Performance Worth Watching: Here’s a sentence I did not know I’d ever type before last week: Bianca Del Rio is a pitch perfect Carol Brady. I did not expect that, because Carol and Mike (played by original Greg Brady actor Barry Williams) are kind of thankless roles. They’re there to dispense wisdom and puns, not get laughs. And I can’t think of a character more diametrically opposed to Bianca’s old school insult comic act than the wholesome Carol Brady—but it works! Really well! It feels ridiculous to say that Bianca disappears into the role of Carol Brady and gives the character the slightest bit of edge, but, well, 2021 is a ridiculous year.

Dragging the Classics - Mike Brady and Bianca as Carol with Peter Brady
Photo: Paramount+

Memorable Dialogue: True to the genre, Dragging the Classics rolls a bunch of outtakes during the credits—outtakes that are so great that they more than justify this entire endeavor. Truly, would you pass up the opportunity to see Nina West get down in Alice drag? My favorite line of the episode (because the rest of the episode is, well, a basic Brady Bunch episode) comes from Bianca during this montage. Sitting on the couch, staring straight ahead as if she’s a pod person, “Carol Brady” says, “Well Jan, your friends like you the way you are. It’s the family who hates you.”

Our Take: I fundamentally do not know why this exists, but let me tell you: every cell in my gay body is so glad that it does. Is it essential? Is it good? Is it worth watching? Such questions are ultimately irrelevant here, because the only answer I can come up with to any of them is, “We get to see Kandy Muse pout while in Cindy Brady drag.” What else in the entirety of the time/space continuum could possibly give me that moment? Or the sight of Bianca Del Rio playfully mounting Barry Williams for some PG-rated canoodling? None of this is necessary, and no one asked for any of this—and that is why every second of it is perfect.

Truly—and this is a hill I did not know existed mere hours ago but I am now suddenly willing to die upon—Dragging the Classics is queer culture.

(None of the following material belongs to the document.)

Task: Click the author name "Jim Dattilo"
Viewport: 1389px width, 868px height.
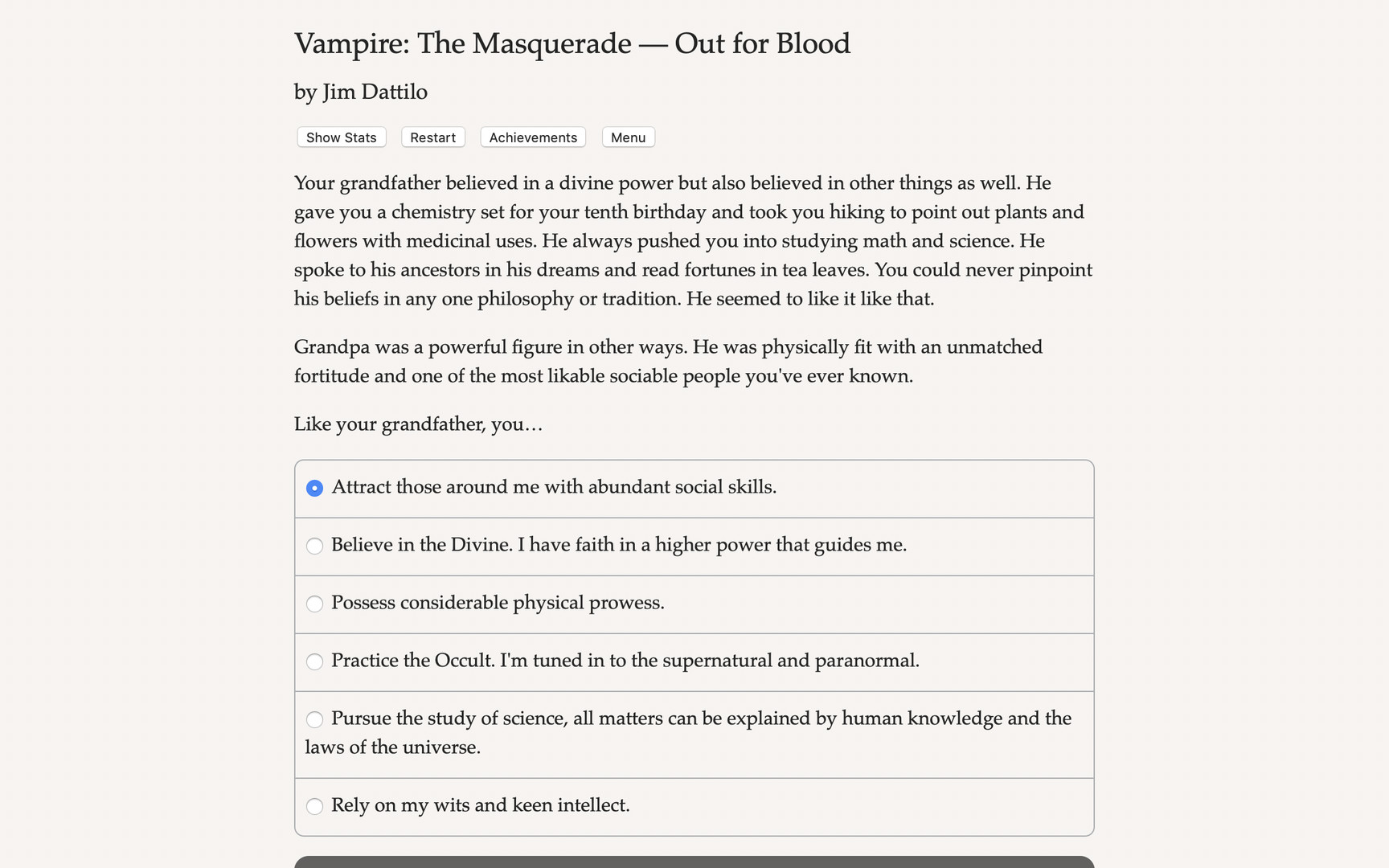Action: click(x=360, y=92)
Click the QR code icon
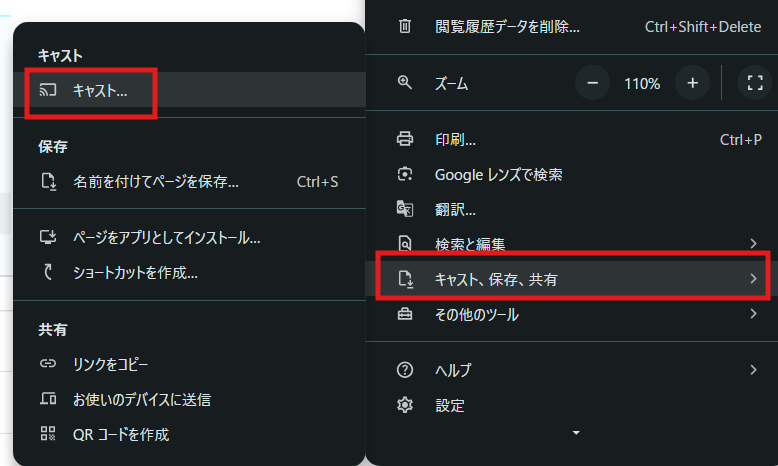Viewport: 778px width, 466px height. click(x=48, y=434)
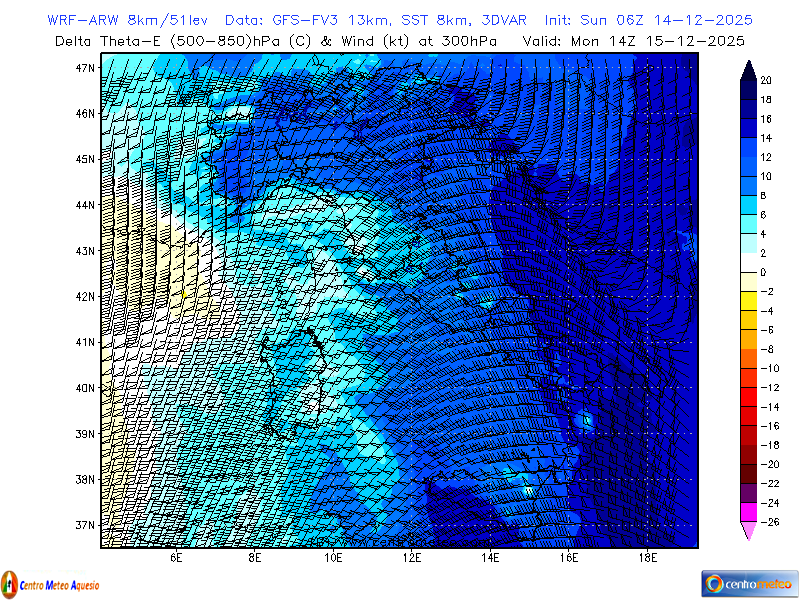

It is drag. It is canon. To critique it for having wonky wigs and hammy performances is to miss the point entirely. The cast plays it completely straight (pun intended), giving the entire episode a bizarre verisimilitude. Like, Kylie Sonique Love as Jan delivers exactly the same energy of a child actor in 1971 (with a hint of Jan’s mania from the ’90s movies), but that energy is coming from an adult with complete sincerity. I’ll say it: it’s captivating!

Dragging the Classics - Kandy as Cindy, Sonique as Jan, Shea as Marcia
Photo: Paramount+

What I unabashedly love about Dragging the Classics is the way that every single human being in this production is committed 150%. Giving your all to something that is objectively dumb is a form of artperiod. And everyone involved is giving it their all, from the wardrobe department to every face we see on screen (this is the most fun I’ve seen RuPaul have in a performance in a very long time). It feels so nakedly true to the queer experience to commit meticulously and wholeheartedly to something so frivolous and then present it to the world like, “You didn’t want this, but you’re getting it anyway—so get into it.”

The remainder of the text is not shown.